I am often frustrated because I can only segment documents into sentences on corpus, but I came up with an idea to make it possible on tokens with boundary marker. I would use this often for word-embedding but I wonder if there are broader use-cases. If not I will just add this to my LSX package.

require(stringi)
require(quanteda)

txt <- 'Mr. Jones and Mrs. Brown are very happy. So am I, Prof. Smith.'

corpus_partition <- function(x, marker = " | ") {
    temp <- stri_split_boundaries(x, type = "sentence", locale='en_US@ss=standard')
    unlist(lapply(temp, paste, collapse = marker))
}

txt2 <- corpus_partition(txt)
txt2
#> [1] "Mr. Jones and Mrs. Brown are very happy.  | So am I, Prof. Smith."
toks <- tokens(txt2)
toks
#> Tokens consisting of 1 document.
#> text1 :
#>  [1] "Mr"    "."     "Jones" "and"   "Mrs"   "."     "Brown" "are"   "very" 
#> [10] "happy" "."     "|"    
#> [ ... and 8 more ]
tokens_segment(toks, "|", extract_pattern = TRUE)
#> Tokens consisting of 2 documents and 1 docvar.
#> text1.1 :
#>  [1] "Mr"    "."     "Jones" "and"   "Mrs"   "."     "Brown" "are"   "very" 
#> [10] "happy" "."    
#> 
#> text1.2 :
#> [1] "So"    "am"    "I"     ","     "Prof"  "."     "Smith" "."

^{Created on 2021-02-19 by the reprex package (v1.0.0)}

koheiw · 2021-02-19T01:30:12Z

Keeping original documents in corpus also has advantage in tokenization.

> corp <- readRDS("/home/kohei/Dropbox/Public/data_corpus_guardian2016-10k.rds")
> corp_sent <- corpus_reshape(corp)
> 
> microbenchmark::microbenchmark(
+     tokens(corp_sent, verbose = FALSE),
+     tokens(corp, verbose = FALSE), 
+     time = 10
+ )
> microbenchmark::microbenchmark(
+     tokens(corp_sent, verbose = FALSE),
+     tokens(corp, verbose = FALSE), 
+     times = 10
+ )
Unit: seconds
                               expr      min       lq     mean   median       uq      max neval
 tokens(corp_sent, verbose = FALSE) 19.05009 19.57867 20.12166 20.08268 20.78302 21.14905    10
      tokens(corp, verbose = FALSE) 16.63722 16.84975 17.52424 17.17449 17.67806 19.43895    10

kbenoit · 2021-02-19T10:36:48Z

I like this idea in general. This could be very useful for many reasons, including collocation boundary detection. We already do this in textstat_collocations() (don't span punctuation) but keeping track of sentence boundaries would help make this process more systematic.

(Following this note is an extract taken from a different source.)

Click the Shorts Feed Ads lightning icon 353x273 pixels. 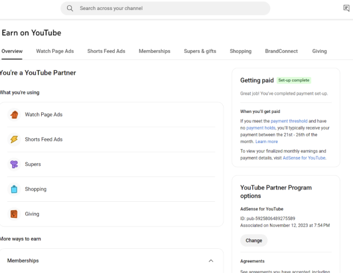pos(14,139)
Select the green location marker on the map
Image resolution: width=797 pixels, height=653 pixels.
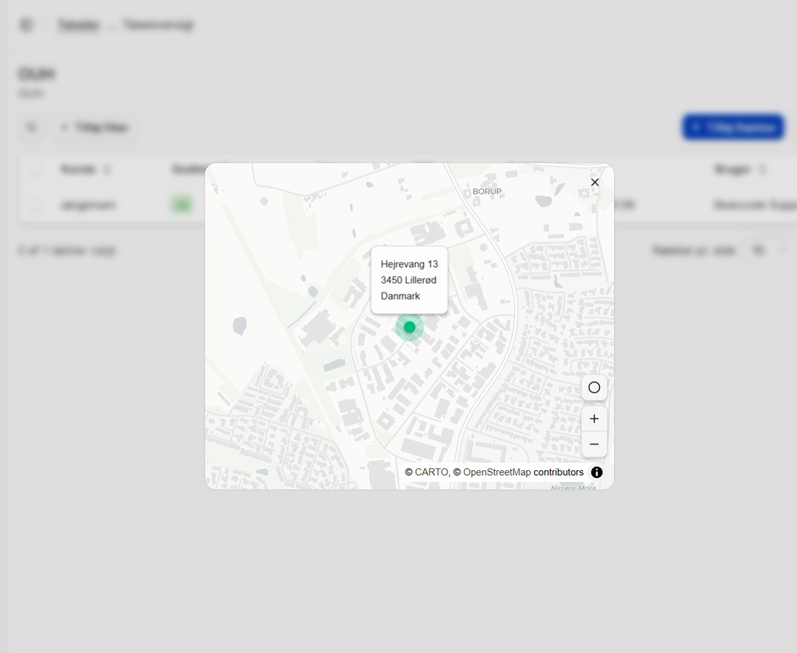(409, 327)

The question is whether we want to explore other, more fundamental ways to achieve this. The solution of adding the "|" is a bit like the way we currently have to add the POS to the type, through intervening via adding something that 's not really a token. It works, but could cause problems if a user sets this and then runs functions that don't need it.

What about splitting every corpus on sentences and storing it that way? But letting most operations group them on doc_id so that they don 't appear to be split? An extreme version that I've been talking about off and on for some time involves splitting into sentences and then into tokens, or into tokens with a record of each token's sentence id. Then "tokenization" is just a matter of selecting from the tokens. Maybe too fundamental for v3, but if we could design the functionality to accomplish what you want above, but have the option to change how it works through a more fundamental fix later, then that's an ideal way to proceed.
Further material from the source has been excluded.